Proposal: Immutable anndata

chaichontat commented 2 years ago

Hi! I have been using scanpy and anndata and start noticing potential difficulties as we analyze more complex datasets.

Problem

There can be a ballooning number of implicit dependencies in adata. For example, running sc.pl.pca_variance_ratio requires running sc.tl.pca first, the results of which are written directly into adata. This may not seem like a big problem but can lead to inconsistencies down the line if the we run the first function with different parameters but forget to run the second again. The number of columns in obs and var can also grow to the point that we lose track of how each column came to be. Each step of the function could accidentally cause side effects that the user may not be aware of.

Proposed solution

This issue could be fixed by making anndata and its applications more functional. By making anndata immutable, we could prevent inadvertent modification and cache intermediate results using lru_cache. This way, we won't need to modify adata within a session. Important or expensive functions would return their results in its own container or dataclass with methods for working with those. Functions would rely less on side-effects, which would lead to more predictable outcomes in the long run. Another benefit would be the possibility of safely parallelizing pipelines in the future.

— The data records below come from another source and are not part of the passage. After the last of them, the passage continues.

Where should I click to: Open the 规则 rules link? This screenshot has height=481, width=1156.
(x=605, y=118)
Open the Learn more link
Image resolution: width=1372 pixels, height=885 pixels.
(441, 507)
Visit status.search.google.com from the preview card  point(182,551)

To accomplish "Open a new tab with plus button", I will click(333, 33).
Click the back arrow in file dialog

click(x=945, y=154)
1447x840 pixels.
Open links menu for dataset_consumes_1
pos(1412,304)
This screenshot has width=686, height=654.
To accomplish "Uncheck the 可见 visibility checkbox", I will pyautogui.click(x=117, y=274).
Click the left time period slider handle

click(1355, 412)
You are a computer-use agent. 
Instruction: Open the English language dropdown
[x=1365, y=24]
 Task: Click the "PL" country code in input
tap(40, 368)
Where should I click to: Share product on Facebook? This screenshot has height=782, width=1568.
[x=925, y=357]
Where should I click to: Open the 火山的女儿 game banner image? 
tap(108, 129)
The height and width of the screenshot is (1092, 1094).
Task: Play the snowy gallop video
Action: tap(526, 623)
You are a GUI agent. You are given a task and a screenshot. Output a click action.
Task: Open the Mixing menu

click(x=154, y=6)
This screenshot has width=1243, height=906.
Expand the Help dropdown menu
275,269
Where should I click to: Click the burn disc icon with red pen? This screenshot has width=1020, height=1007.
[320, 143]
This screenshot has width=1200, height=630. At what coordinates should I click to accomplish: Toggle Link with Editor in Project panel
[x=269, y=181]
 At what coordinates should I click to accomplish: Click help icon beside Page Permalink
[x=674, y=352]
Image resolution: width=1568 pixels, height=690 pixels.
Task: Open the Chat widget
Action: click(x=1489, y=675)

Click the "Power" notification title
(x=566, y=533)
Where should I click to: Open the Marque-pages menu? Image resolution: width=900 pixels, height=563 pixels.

At the end of the session, expensive results could be saved along with their associated parameters as a folder in an HDF5 file, an automatic data provenance mechanism. The user could then pick which of the fields they want to save. Mappings from obs or var to this container could be created to maintain backward compatibility.

Thanks for reading! Let me know if you are interested in this approach.

Example implementation

# pyright: reportUnknownMemberType=false
#%%
from dataclasses import dataclass, make_dataclass
from functools import lru_cache, wraps
from typing import (
    Any,
    Callable,
    Collection,
    Mapping,
    ParamSpec,
    Protocol,
    TypedDict,
    TypeVar,
    cast,
)

import matplotlib.pyplot as plt
import scanpy as sc
import static_frame as sf
from matplotlib.collections import PathCollection
from scipy.sparse._csr import csr_matrix
from sklearn.decomposition import TruncatedSVD

adata = sc.read_10x_mtx("hg19", var_names="gene_symbols", cache=True)

# Make read-only.
# https://docs.scipy.org/doc/scipy/reference/generated/scipy.sparse.csr_matrix.html
adata.X.data.flags.writeable = False
adata.X.indices.flags.writeable = False
adata.X.indptr.flags.writeable = False

class IsDataclass(Protocol):
    __dataclass_fields__: dict[str, Any]

class IsDataclassKwargs(Protocol):
    __dataclass_fields__: dict[str, Any]
    _hash_adata: int
    kwargs: Mapping[str, Any]

@dataclass
class StaticAnnData:
    # FrameHE is an immutable, hashable dataframe.
    X: sf.FrameHE | csr_matrix
    obs: sf.FrameHE = None  # type: ignore
    var: sf.FrameHE = None  # type: ignore
    analyses: Mapping[str, IsDataclassKwargs] = {}
    _obsp: Mapping[str, tuple[str, str]] = None  # type: ignore # Shortcut to dataframes in analyses.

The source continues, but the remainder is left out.